Sou uma pessoa que sempre toco pra frente. Não tenho tempo de me arrepender. Penso logo no que vem a seguir. Tento corrigir no próximo trabalho o que errei ou não gostei no anterior. E, de qualquer forma, sempre algo de positivo sobra de qualquer trabalho. Basta saber encontrar.

Pergunta mais do que clichê, mas acredito que, justamente por ser clichê, ela ainda é válida: há algum personagem de outro ator ou época que você gostaria de ter feito ou ainda pensa em fazer?
Não me ocorre nenhum agora. Se já tive esse desejo, hoje caiu no esquecimento.

Quem são os atores os quais você se espelhava no início da carreira? E hoje em dia tem algum?
Eu amo os atores e as atrizes. Nada me dá mais prazer do que vê-los no palco ou nas telas. Gosto de observar as diferentes personalidades em cena. A forma como cada um encara e interpreta seu personagem. E o Brasil é um país rico em talentos. Sempre fui fascinada pela Laura Cardoso. Consegue ser intensa sem perder o humor. Eva Wilma também é uma atriz com profundar do domínio da técnica e muito verdadeira, que eu sempre admirei. Mas como listar os melhores num país com Fernanda Montenegro, Irene Ravache, José Wilker, Marco Nanini, Glória Pires... Posso ficar aqui fazendo uma lista imensa e ainda assim terei cometido
injustiças.

Que tipo de personagem você ainda não interpretou na televisão e que tem muita vontade? E no teatro?
Ainda espero uma vilã de verdade na TV. Sei que hoje todos nós atores sonhamos com um vilão. Hoje, os vilões são muito populares e queridos. Reflexo talvez de um aspecto interessante e perigoso dos valores éticos e morais do público. O que interessa é se dar bem não importa como. Gostaria de tentar interpretar essa nuance do prazer na maldade, de pensar apenas em si mesmo e no próprio interesse, de não conseguir se colocar no lugar do outro. Já no teatro sonho mais com projetos e textos, do que propriamente com personagens.

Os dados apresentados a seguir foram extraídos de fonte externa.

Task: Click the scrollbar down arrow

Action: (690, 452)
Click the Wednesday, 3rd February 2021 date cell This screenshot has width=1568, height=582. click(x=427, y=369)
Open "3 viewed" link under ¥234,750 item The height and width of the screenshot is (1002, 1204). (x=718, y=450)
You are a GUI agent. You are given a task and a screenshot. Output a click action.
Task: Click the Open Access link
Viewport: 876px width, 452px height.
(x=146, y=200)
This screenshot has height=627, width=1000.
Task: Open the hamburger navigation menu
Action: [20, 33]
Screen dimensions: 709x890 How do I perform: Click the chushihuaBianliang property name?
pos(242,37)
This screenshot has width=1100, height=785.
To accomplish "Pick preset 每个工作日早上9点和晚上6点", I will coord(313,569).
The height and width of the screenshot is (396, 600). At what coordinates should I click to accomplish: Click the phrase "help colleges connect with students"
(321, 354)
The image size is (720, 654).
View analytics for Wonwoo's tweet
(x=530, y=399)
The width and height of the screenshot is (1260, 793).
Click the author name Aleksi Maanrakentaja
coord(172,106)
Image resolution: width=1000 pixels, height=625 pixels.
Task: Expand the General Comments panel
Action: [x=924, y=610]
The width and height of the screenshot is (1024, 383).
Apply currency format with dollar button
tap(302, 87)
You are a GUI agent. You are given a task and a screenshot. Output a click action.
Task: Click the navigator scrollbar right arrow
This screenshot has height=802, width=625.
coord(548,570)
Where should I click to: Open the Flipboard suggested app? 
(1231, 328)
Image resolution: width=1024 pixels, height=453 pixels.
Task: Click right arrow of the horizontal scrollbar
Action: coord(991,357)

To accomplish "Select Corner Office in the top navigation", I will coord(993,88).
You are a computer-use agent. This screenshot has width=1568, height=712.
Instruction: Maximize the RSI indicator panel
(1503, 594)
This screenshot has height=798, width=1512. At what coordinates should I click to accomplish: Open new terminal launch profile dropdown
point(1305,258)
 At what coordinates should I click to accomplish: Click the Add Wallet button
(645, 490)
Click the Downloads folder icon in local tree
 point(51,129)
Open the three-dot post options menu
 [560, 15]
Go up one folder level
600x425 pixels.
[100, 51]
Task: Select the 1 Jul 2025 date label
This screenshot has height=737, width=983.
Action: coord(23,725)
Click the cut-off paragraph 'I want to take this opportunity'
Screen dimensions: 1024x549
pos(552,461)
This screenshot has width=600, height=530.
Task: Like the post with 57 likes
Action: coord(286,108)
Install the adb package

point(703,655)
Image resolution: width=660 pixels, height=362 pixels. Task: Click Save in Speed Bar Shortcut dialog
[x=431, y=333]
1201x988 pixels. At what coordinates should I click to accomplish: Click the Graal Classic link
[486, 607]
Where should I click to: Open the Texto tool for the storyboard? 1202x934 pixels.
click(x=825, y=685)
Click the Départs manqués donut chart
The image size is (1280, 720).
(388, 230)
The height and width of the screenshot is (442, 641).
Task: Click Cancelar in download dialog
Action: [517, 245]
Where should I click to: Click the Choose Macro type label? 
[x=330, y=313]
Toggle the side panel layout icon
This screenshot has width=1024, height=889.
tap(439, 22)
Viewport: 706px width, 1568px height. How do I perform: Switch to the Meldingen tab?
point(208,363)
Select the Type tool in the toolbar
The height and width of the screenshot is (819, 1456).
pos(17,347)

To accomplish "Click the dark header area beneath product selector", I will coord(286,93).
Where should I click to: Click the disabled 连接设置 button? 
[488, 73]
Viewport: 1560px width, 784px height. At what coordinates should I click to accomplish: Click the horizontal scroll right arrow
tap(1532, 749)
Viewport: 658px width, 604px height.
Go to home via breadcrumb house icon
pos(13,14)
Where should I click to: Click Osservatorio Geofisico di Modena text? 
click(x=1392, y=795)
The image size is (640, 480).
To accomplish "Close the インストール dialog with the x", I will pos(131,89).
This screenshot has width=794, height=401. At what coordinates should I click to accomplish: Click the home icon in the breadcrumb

Como você lida com essa nova geração de atores que estão mais preocupados em se tornar famosos do que serem artistas de verdade? É muito diferente de quando você iniciou sua carreira? 
A produção de teledramaturgia necessita de uma constante renovação de seus atores jovens. Hoje, há uma supervalorização da exposição na mídia e a impressão que atores são profissionais bem-sucedidos economica e profissionalmente. Muita gente aparece buscando isso, mas o dia a dia se encarrega de mostrar a realidade da profissão. Eu encaro isso com naturalidade. Gosto mais de uns do que de outros, como em qualquer grupo de trabalho, e aprendi que os cometas passam e as estrela ficam. Há muitos atores e atrizes dedicados e talentosos na nova geração.

Em seu currículo há muitos trabalhos na TV e diversas atuações no teatro. Entretanto, há apenas três filmes. Por que houve esse descompasso entre TV, cinema e teatro? Falta de oportunidade ou ausência de bons papéis no cinema?
Não tive tempo ou oportunidade de me aproximar mais da produção cinematográfica. O relacionamento é importante em qualquer círculo profissional. Conheço poucos diretores e produtores. O cinema brasileiro passou muitos anos com imensas dificuldades de produção, que era muito pequena. E hoje não há muitos papéis para mulheres na minha idade. Como também estou sempre ocupada na TV ou no teatro, quando ocorre o convite há problemas de agenda. Vários fatores me deixaram longe do cinema, infelizmente.